Они уже чувствуют запах давно не мытых тел, волной исходящий от плотных шеренг белых рабов - те все тянут на своем языке: "Боги святые, боги крепкие"... Из раздавшейся передней шеренги к Веному и Тауку устремляются трое. Высокий, плечистый темнокожий - это, судя по всему, барон Рриоо. Лина Джаспер, наша пропавшая "ноль пятнадцать", она же виконтесса Лиина Шер Гахоо, одета почему-то в форму оанаинской береговой охраны с сержантскими погонами. Рядом с ней и бароном бежит перепуганный белый рыжеволосый мальчик
– Виконтесса Шер Гахоо!
– гремит голос с неба.
– Лечь на землю, руки в стороны! Вы и ваши спутники арестованы! В случае неповиновения открываю огонь!
Визг, мяв и блеянье со стороны кустов внезапно взмывают в какой-то стогласный вой, и десятки передовых бесов, визжа, бегом кидаются вперед.
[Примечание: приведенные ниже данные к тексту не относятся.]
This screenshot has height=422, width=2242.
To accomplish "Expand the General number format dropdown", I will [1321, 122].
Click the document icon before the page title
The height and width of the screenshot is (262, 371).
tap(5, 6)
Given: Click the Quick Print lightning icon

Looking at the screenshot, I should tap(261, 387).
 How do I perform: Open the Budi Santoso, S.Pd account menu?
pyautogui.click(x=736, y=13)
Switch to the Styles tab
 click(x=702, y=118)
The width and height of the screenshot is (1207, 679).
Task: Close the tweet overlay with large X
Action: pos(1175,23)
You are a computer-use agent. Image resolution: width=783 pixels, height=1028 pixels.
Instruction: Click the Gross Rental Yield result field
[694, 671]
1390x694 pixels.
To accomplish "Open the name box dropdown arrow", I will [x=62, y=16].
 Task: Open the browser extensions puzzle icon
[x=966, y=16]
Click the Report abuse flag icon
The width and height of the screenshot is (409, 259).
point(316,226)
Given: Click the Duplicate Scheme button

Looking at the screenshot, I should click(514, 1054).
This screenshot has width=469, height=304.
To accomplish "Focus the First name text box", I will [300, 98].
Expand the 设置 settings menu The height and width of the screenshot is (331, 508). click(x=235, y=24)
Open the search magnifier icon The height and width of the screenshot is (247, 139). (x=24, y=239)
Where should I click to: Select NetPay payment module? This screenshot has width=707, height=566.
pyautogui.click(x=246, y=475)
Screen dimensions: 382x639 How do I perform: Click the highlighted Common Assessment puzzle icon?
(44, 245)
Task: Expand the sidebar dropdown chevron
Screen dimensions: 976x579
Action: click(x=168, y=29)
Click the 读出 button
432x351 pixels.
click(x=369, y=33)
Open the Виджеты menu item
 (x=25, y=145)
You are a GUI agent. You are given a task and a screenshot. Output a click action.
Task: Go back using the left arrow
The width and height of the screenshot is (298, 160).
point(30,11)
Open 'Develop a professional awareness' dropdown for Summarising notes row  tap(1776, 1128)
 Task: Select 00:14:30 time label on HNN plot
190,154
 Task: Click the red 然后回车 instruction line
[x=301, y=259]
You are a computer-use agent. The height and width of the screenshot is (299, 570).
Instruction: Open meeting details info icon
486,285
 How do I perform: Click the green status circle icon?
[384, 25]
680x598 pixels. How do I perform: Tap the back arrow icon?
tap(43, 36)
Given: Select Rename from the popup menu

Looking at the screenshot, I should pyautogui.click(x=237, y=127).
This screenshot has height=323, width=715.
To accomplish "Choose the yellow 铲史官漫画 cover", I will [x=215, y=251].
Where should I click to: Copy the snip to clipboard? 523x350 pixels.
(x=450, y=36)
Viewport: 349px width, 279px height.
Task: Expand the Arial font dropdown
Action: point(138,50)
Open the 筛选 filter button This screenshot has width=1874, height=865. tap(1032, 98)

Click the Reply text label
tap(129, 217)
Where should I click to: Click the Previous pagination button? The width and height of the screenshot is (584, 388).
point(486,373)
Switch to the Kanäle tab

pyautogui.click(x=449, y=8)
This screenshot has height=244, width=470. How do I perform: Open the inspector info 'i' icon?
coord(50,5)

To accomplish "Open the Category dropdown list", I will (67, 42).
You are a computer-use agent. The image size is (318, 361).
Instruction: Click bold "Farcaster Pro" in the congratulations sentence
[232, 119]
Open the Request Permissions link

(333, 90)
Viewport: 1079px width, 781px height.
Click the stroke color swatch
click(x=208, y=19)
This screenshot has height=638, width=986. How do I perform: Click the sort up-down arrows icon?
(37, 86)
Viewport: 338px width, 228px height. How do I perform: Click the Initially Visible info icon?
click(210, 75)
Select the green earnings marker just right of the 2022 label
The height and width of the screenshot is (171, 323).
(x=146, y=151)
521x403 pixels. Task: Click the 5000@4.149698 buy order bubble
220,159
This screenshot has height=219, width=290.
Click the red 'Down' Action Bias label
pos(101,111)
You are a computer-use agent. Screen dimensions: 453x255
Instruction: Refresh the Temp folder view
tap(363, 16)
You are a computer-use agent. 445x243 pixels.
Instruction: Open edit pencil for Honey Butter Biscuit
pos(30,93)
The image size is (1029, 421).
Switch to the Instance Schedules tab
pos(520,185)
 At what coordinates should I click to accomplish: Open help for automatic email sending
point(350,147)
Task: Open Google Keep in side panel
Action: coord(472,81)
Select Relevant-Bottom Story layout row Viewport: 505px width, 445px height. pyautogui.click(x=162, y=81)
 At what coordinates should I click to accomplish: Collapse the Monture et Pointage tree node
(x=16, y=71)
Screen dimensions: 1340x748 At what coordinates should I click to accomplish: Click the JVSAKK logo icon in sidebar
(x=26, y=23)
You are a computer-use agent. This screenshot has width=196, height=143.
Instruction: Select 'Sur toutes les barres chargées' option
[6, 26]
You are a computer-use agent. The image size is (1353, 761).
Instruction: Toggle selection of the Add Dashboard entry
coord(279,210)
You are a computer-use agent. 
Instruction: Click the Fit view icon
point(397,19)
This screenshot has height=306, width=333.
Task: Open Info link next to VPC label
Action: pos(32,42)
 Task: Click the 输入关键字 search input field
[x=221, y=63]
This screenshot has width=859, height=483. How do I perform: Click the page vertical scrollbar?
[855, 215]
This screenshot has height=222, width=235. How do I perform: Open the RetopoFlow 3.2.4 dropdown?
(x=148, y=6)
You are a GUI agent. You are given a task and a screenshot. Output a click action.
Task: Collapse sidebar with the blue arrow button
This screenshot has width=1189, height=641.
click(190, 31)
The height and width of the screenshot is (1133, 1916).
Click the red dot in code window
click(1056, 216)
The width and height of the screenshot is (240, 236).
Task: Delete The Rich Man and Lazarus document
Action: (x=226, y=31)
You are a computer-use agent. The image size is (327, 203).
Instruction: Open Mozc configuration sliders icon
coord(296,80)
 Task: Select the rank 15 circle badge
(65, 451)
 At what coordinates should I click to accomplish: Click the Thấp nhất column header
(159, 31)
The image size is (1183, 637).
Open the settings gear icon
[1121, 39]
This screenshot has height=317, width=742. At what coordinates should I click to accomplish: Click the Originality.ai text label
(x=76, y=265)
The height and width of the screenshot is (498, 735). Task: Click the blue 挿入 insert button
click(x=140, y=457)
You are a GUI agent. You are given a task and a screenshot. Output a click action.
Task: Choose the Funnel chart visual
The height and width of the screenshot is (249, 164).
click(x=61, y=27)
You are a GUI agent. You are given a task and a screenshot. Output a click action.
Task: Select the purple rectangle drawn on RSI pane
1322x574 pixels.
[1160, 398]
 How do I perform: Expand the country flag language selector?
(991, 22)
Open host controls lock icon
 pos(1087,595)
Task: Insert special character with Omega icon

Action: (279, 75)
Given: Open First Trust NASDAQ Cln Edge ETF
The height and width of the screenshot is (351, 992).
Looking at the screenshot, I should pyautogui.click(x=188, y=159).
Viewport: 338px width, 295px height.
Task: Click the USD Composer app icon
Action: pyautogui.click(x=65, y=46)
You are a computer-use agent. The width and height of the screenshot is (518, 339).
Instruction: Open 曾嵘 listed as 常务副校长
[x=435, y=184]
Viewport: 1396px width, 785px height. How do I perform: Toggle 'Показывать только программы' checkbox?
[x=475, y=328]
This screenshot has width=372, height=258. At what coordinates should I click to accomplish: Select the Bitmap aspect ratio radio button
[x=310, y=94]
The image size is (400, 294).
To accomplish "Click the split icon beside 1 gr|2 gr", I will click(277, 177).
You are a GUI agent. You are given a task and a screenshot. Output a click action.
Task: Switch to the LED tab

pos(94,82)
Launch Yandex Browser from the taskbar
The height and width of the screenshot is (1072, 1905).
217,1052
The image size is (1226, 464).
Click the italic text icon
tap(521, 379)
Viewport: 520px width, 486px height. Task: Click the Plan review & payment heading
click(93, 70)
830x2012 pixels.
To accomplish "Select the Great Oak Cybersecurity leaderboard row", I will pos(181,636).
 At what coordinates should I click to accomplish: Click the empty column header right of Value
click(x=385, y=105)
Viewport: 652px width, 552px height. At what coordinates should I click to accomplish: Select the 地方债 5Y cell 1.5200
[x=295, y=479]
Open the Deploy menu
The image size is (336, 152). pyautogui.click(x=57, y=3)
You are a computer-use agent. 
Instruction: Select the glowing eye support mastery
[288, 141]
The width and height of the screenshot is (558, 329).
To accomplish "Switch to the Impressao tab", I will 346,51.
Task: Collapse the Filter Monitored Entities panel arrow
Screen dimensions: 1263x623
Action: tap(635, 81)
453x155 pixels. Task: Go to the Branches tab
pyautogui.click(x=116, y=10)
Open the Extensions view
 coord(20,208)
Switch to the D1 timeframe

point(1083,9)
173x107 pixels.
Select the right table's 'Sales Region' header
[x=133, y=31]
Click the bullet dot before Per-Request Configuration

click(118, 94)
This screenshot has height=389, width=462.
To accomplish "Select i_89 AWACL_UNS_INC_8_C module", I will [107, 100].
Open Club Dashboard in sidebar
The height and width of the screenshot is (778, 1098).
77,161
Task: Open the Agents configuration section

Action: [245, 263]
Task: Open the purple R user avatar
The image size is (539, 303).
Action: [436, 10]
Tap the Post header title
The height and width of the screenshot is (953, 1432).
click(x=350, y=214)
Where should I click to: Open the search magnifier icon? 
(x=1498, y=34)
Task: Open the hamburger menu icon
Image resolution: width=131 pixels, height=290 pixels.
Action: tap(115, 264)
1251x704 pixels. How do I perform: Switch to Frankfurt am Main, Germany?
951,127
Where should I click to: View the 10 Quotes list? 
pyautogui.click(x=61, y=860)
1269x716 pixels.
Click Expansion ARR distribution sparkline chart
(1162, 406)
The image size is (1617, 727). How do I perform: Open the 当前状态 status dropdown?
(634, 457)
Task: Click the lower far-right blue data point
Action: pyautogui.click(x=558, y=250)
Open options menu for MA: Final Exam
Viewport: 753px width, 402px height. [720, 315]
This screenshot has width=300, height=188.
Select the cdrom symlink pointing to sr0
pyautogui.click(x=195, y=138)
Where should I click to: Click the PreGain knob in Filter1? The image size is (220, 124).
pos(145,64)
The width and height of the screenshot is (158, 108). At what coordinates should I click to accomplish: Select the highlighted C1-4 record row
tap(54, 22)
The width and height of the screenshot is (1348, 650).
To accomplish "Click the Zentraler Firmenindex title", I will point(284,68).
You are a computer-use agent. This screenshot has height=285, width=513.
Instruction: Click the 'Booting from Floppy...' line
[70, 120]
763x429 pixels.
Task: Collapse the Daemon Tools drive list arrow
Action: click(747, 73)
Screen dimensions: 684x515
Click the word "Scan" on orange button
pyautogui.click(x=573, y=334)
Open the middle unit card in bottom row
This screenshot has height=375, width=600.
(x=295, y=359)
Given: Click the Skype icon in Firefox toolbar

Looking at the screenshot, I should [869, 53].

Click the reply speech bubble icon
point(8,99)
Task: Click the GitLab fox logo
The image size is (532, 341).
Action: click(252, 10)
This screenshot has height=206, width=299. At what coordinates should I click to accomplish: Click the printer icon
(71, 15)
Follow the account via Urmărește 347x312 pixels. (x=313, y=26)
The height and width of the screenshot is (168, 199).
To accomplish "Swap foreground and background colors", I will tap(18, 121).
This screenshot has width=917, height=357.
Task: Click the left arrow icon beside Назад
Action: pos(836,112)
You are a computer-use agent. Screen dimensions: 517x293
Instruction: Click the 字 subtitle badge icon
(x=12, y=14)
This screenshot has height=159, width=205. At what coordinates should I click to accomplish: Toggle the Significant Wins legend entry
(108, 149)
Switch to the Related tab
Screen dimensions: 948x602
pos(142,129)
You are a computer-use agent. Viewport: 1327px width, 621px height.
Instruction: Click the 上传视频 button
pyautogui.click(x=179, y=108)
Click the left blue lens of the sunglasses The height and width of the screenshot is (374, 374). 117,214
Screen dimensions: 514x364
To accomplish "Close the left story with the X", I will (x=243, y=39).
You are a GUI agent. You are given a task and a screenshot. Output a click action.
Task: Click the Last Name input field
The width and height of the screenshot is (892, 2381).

– Бел нейр амис, бел овамис!
– надрываясь, тянут, не отрывая глаз от стылого осеннего утреннего неба, белые шеренги на холме.
– Шаг!
– кричит Лина, подбегая.
– Шаг, прости!
– Я же говорил.
– Голос Кауста в эфире падает до трагического шепота.
Я ничего не говорю - я оцепенел, мне нечего ни скомандовать, ни просто по-человечески сказать, с языка только так и рвется дурацкое "прощайте, ребята", но я молчу.
Краем сознания я вижу, как Айрапетян в рубке отводит веббер и прикрывает глаза рукой.
Таук!
Это делает Таук.
Вот когда я чувствую всю его психократическую мощь. Всю, без остатка. Я бросаю мысленный взгляд на индикацию. Триста шестьдесят вуалей в разряде! Не Шалеанский Ока, конечно, но...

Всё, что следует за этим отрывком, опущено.